━━━ Texte extrait

Insécurité juridique
Une des caractéristiques les plus marquantes, mais les plus ignorées, de nos social-démocraties agonisantes est l'insécurité juridique croissante dans laquelle vivent individus et entreprises. Si ceux qui nous gouvernent semblent en apparence attachés au respect de l'article trois de la Déclaration Universelle des Droits de l'Homme, force est de constater que les faits peignent une autre image de leur action. Lois arbitraires, décrets discrétionnaires, tout l'arsenal de l'oppression se met doucement en place, à l'ombre de médias complaisants.
Bien sûr, il n'est pas encore tout à fait question de privations de liberté arbitraires, ou en tout cas pas en Belgique, bien que la loi permette actuellement aux forces de police de détenir quelqu'un pendant 24 heures sans même lui autoriser un seul contact avec l'extérieur. Ce domaine est actuellement principalement réservé aux prétendus défenseurs de la démocratie que sont les USA aux mains des néo-conservateurs. Non, ce dont je vous parle, ce sont ces petits morceaux de législation qui rendent les décisions quotidiennes ou de plus long terme de plus en plus hasardeuses et inquiétantes pour le citoyen ordinaire.

━━━━━━
━━━ Données fournies

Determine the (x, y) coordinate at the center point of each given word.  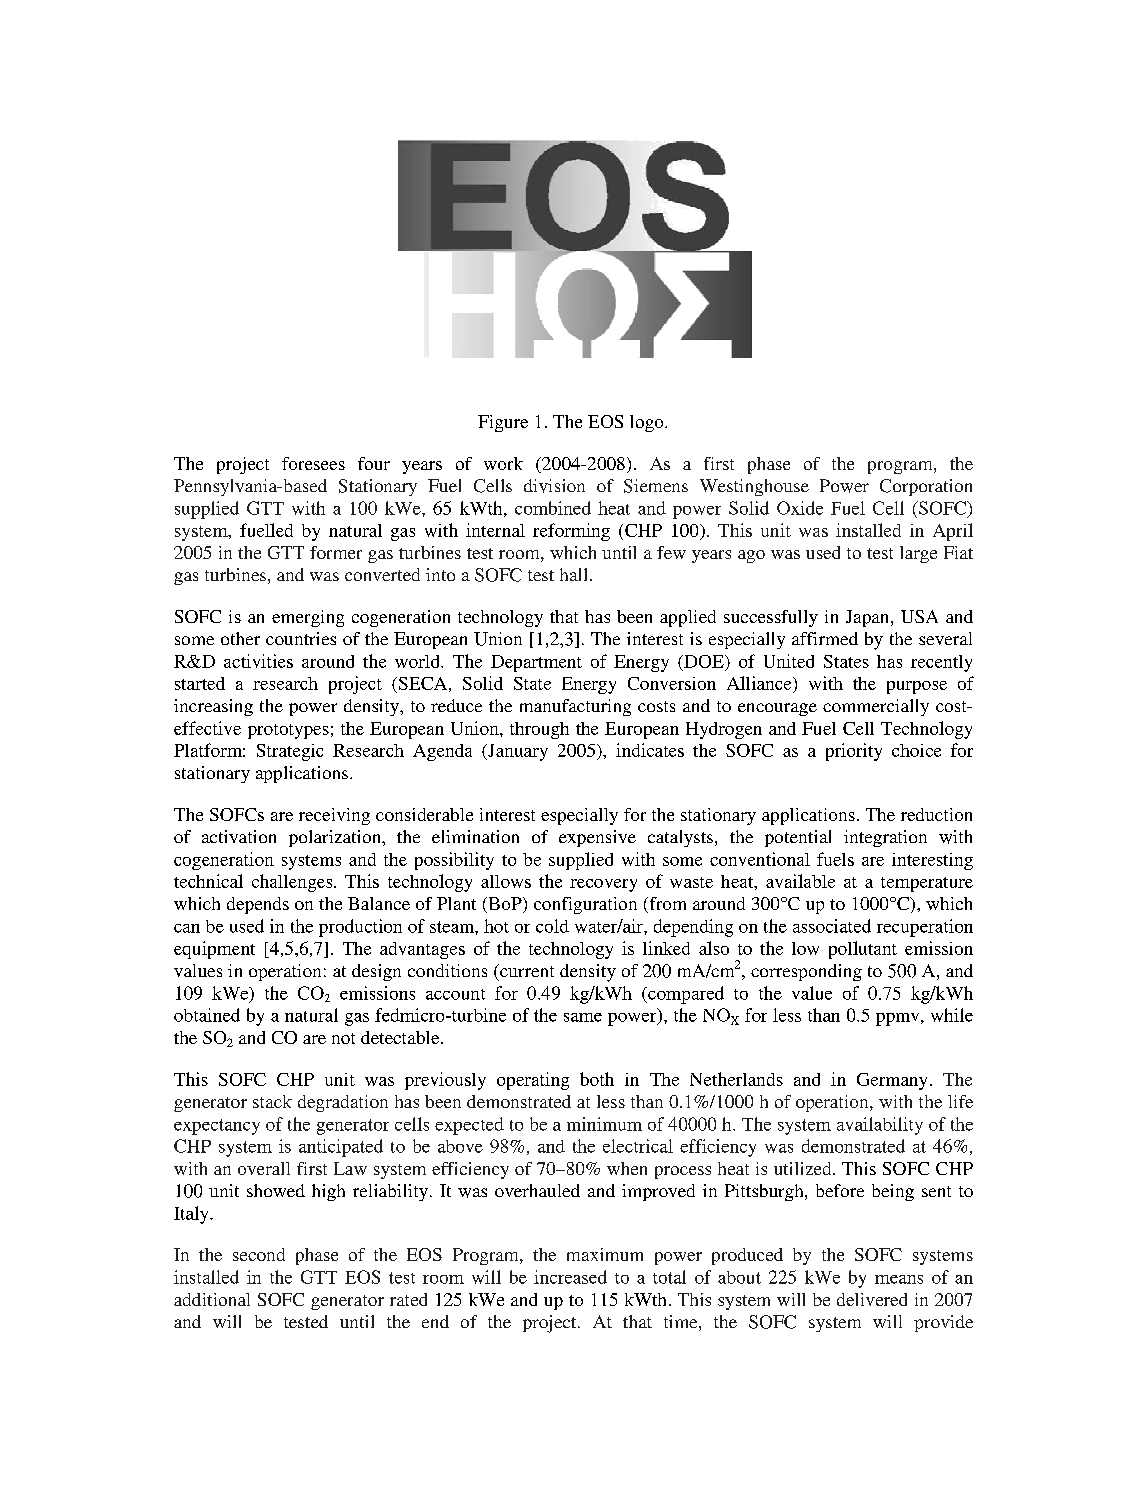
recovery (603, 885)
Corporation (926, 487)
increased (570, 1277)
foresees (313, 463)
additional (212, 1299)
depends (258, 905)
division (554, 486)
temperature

━━━━━━

▸ Exercices
- a) D'après le texte sur l'insécurité juridique, pendant combien de temps la loi belge permet-elle à la police de détenir quelqu'un sans aucun contact avec l'extérieur ?
- b) Multipliez par 0,35 les coordonnées données en réponse dans la liste, en arrondissant à l'entier et les demis vers le haut, puis réécrivez les lignes de la liste à partir de celle qui contient « increased (570, 1277) » et jusqu'à la fin de la liste, mots compris.

▸ Corrigés
- a) Pendant 24 heures.

- b)
increased (200, 447)
foresees (110, 162)
additional (74, 455)
depends (90, 317)
division (194, 170)
temperature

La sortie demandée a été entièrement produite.